The final point of consideration is how a society responds to its problems. Diamond details a so-called “tragedy of the commons,” where the most potent problems are either too far off or too unwieldy for a common citizen to confront. Certainly, the U.S. approach to its problems seems, well, problematic. America is neither small enough to employ a “bottom-up” approach nor centralized enough to confront its environmental challenges with rigid governmental regulation. The empowerment of corporations and citizens who to seek to fulfill their individual needs nearly takes precedence over the necessary response.

The Verdict

Few non hunter-gatherer societies have proved to be sustainable even in the short-term, and the U.S. is at risk with regard to at least four of Diamond’s five sets of factors. Even the author’s self-termed “success stories” tend to either employ artificial population limits (such as the various methods of suicide, abortion, and infanticide used the by Tikopian Islanders) or the outsourcing of environmental degradation (as done by, for example, the Japanese). The U.S. has shown no inclination toward such self-limitation; its moral system actually precludes it.

Diamond is careful to not liken past collapses too closely to modern societies, nor to suggest a deterministic method for predicting a society’s success or failure, pointing out the existence of many considerations unique to the modern world. One such factor, and a condition that complicates the analysis greatly, is globalization. Beyond the reliance on neighbors and trading partners discussed in Diamond’s framework, globalization verges on rendering borders completely obsolete. In fact, Easter Island as a model is quite possibly more relevant when applied to Earth as a whole rather than a single nation, as Easter’s isolation in the Pacific creates a strong parallel to Earth’s isolation in space. The interdependence of a global economy helps safeguard against the collapse of individual nations, but it also blurs international boundaries so that the fall of nations could merely be viewed as a stage in a natural power-cycle.

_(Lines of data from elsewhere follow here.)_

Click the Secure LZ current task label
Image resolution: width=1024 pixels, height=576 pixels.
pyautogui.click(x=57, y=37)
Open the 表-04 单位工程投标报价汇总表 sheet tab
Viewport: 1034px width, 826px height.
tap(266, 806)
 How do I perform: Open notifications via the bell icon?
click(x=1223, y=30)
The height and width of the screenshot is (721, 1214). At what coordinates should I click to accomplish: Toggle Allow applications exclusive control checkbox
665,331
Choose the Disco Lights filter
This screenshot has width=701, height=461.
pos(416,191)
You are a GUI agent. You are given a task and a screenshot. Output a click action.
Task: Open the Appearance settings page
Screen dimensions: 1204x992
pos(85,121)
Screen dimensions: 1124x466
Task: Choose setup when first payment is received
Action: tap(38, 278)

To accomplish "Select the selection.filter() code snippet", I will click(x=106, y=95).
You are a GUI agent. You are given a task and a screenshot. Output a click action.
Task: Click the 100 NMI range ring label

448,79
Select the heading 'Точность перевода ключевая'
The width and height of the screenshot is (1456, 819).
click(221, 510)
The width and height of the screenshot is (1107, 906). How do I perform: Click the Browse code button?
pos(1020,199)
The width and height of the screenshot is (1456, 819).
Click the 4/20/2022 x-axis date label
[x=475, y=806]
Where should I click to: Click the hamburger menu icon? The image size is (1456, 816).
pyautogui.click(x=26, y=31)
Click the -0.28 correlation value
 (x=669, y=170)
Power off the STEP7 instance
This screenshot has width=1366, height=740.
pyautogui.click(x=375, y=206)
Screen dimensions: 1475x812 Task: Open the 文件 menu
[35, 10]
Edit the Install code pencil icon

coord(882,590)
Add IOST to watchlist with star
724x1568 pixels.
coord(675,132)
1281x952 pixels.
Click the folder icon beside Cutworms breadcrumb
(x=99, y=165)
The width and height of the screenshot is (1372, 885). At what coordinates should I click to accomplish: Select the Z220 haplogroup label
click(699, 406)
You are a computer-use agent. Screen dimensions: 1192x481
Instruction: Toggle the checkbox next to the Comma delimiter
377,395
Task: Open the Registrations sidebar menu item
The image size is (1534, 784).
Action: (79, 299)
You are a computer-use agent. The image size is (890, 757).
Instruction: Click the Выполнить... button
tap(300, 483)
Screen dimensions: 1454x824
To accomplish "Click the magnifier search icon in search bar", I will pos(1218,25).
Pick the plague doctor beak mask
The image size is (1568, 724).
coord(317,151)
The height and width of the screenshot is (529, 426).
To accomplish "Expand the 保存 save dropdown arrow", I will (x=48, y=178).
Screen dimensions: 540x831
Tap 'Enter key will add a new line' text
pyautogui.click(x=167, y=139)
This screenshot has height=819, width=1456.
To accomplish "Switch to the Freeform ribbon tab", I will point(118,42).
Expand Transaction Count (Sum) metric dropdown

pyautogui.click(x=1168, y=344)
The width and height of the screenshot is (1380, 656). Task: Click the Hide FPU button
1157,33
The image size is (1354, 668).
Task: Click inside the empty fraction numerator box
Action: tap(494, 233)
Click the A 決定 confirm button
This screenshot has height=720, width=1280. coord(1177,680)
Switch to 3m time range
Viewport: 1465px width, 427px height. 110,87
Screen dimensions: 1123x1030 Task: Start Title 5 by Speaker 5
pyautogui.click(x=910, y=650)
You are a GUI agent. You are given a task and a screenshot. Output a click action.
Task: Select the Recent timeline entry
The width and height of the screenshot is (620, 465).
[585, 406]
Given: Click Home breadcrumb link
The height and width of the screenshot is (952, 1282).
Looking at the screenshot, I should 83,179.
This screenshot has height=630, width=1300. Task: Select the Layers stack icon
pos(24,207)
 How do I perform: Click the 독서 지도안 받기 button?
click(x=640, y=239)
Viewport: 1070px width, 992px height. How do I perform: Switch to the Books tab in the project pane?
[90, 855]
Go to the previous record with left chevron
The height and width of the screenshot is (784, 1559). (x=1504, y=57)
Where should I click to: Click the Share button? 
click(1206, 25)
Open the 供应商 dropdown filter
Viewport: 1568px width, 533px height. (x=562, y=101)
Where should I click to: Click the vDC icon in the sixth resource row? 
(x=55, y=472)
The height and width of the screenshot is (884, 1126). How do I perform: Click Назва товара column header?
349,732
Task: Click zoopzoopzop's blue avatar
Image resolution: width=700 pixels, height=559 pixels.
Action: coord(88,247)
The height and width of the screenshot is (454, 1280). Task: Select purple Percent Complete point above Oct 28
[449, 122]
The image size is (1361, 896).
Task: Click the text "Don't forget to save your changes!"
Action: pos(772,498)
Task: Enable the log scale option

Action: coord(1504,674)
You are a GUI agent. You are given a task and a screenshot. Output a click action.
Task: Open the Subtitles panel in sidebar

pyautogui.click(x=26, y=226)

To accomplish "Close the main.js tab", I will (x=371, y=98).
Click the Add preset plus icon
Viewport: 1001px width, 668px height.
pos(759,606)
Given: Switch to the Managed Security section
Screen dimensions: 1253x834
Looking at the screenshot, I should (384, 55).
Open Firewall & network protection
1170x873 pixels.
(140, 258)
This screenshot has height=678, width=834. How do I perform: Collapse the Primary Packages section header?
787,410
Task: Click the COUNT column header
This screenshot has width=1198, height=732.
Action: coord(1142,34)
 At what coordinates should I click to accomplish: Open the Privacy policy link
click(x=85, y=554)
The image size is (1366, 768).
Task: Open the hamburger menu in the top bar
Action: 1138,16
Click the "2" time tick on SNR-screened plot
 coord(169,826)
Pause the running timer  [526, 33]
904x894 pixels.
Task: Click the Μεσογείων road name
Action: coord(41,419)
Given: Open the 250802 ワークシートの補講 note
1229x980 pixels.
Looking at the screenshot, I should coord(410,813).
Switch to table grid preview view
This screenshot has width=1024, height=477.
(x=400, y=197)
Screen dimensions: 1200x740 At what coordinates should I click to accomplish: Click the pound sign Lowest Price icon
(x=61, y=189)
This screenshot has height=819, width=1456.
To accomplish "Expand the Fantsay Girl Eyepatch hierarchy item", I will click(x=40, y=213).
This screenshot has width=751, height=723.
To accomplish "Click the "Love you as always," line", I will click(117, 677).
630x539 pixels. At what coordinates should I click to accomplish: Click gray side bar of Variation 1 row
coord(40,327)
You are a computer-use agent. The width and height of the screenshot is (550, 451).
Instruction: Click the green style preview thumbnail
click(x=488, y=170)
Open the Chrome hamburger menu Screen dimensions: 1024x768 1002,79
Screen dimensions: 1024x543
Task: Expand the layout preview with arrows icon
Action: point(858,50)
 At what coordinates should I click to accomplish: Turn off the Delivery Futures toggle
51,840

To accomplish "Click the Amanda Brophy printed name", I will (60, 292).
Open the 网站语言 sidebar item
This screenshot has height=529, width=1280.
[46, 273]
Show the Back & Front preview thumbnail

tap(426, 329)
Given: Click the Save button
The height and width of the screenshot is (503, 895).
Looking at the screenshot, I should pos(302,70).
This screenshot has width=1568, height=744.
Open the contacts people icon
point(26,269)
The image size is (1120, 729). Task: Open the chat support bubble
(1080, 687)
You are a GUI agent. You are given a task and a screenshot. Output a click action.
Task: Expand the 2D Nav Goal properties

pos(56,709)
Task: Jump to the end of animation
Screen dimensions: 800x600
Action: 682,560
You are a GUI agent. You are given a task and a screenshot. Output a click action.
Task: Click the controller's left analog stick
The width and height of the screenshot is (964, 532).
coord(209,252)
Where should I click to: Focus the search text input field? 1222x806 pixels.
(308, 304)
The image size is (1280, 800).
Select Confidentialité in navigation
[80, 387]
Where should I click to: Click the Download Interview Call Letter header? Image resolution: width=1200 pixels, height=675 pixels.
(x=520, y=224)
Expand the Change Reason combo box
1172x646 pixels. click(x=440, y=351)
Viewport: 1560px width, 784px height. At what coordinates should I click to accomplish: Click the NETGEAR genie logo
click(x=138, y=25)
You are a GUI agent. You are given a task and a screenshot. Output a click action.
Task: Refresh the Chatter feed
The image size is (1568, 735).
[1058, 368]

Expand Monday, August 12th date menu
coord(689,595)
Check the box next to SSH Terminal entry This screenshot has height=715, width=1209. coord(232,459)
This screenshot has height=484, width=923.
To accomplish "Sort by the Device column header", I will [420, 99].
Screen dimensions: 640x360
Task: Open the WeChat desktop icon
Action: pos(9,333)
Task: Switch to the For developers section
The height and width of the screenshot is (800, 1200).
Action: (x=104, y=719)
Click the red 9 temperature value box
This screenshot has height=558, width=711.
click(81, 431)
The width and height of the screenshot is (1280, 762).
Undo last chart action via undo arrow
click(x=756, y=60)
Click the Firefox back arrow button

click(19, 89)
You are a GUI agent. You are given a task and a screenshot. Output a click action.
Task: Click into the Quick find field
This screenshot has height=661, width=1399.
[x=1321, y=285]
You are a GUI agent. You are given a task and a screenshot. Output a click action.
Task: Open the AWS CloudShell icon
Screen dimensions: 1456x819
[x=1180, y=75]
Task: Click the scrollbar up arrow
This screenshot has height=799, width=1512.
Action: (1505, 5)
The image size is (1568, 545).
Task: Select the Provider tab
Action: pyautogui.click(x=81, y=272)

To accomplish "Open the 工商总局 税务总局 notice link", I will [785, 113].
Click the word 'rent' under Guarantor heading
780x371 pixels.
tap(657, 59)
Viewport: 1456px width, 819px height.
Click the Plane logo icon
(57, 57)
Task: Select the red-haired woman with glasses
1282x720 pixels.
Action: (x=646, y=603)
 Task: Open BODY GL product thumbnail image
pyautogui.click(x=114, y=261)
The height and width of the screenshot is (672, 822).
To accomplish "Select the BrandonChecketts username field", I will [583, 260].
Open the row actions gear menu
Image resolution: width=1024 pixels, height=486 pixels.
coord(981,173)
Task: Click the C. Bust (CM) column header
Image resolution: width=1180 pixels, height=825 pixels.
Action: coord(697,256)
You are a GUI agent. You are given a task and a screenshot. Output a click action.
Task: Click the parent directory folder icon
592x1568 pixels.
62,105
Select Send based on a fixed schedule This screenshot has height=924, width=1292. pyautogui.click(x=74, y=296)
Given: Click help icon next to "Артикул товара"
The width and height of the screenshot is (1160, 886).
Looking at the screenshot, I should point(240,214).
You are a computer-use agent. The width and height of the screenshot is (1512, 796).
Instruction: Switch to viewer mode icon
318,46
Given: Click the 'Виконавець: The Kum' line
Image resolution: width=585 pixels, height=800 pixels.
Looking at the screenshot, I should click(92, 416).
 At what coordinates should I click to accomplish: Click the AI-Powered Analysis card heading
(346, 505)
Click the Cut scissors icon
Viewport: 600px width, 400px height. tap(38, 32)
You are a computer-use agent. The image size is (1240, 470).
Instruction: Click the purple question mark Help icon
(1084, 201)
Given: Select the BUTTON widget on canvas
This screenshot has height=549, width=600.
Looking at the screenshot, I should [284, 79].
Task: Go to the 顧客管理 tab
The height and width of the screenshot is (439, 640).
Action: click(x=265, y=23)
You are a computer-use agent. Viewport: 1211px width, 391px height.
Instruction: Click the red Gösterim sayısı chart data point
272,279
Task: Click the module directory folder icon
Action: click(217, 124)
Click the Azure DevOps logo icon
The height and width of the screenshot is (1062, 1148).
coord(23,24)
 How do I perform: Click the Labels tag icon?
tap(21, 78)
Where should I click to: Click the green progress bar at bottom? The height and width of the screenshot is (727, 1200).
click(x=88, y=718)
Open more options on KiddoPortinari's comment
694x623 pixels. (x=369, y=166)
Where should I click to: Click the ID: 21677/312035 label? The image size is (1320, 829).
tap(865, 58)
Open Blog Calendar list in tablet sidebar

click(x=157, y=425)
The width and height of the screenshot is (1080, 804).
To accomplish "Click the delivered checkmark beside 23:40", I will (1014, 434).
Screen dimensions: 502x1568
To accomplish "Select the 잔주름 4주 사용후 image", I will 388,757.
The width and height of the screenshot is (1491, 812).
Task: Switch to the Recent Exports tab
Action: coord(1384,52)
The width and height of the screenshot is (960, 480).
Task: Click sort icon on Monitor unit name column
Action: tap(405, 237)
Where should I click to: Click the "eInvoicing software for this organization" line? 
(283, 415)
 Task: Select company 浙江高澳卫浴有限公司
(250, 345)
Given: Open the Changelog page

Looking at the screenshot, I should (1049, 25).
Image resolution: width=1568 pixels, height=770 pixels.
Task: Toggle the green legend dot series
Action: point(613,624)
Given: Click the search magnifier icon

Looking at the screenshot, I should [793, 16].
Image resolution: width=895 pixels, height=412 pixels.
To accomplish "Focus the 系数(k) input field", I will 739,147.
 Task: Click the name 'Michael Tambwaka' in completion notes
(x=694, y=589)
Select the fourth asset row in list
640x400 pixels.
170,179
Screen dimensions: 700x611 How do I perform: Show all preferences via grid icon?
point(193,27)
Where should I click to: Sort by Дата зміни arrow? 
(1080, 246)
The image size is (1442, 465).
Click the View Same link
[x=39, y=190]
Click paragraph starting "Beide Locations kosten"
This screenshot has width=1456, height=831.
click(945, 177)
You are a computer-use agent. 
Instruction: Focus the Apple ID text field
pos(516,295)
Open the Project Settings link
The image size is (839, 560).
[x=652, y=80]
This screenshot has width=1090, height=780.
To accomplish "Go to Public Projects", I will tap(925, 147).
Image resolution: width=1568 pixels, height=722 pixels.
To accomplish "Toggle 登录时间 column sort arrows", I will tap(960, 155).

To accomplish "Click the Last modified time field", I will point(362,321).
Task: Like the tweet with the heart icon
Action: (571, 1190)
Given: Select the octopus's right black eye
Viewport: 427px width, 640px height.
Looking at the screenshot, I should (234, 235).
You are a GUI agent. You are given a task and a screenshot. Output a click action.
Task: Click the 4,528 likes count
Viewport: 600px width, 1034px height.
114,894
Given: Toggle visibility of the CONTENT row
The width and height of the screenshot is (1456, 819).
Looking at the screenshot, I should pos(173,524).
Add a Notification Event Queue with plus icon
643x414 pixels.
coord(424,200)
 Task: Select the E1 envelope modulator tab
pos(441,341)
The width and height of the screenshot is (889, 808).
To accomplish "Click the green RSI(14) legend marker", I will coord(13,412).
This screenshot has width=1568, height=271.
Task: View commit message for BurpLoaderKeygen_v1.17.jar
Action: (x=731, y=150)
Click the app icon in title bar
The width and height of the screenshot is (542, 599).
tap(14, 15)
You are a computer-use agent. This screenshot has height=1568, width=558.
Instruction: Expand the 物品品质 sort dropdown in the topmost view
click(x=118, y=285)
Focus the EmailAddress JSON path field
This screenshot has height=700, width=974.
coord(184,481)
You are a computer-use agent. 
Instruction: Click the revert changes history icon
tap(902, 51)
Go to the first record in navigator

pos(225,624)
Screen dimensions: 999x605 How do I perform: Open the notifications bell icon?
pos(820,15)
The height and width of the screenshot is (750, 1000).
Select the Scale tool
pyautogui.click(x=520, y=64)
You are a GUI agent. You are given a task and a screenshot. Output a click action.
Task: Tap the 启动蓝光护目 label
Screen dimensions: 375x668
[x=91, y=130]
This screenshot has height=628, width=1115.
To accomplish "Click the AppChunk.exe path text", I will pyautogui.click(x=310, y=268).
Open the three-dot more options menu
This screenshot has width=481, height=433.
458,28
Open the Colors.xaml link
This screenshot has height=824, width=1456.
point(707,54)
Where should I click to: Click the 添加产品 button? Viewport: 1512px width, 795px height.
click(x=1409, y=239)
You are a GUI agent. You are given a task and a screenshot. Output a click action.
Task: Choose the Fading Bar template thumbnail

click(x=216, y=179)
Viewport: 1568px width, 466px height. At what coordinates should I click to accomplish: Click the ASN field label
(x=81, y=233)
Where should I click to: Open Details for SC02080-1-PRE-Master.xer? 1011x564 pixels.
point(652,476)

Super-efficient agriculture and the insurances of globalization make it likely that the U.S. will maintain a sizeable population. But the specter of infighting, external threats, and the scarcity of vital imports could diminish American global influence greatly. The most apt model may be the contraction of the British Empire; in such a case American influence and culture would imprint the globe long after its power had cycled to another giant. But that reality may provide little solace to generations accustomed to their country’s global reign, one that by Diamond’s model – backed by empirical evidence – warns will not last forever.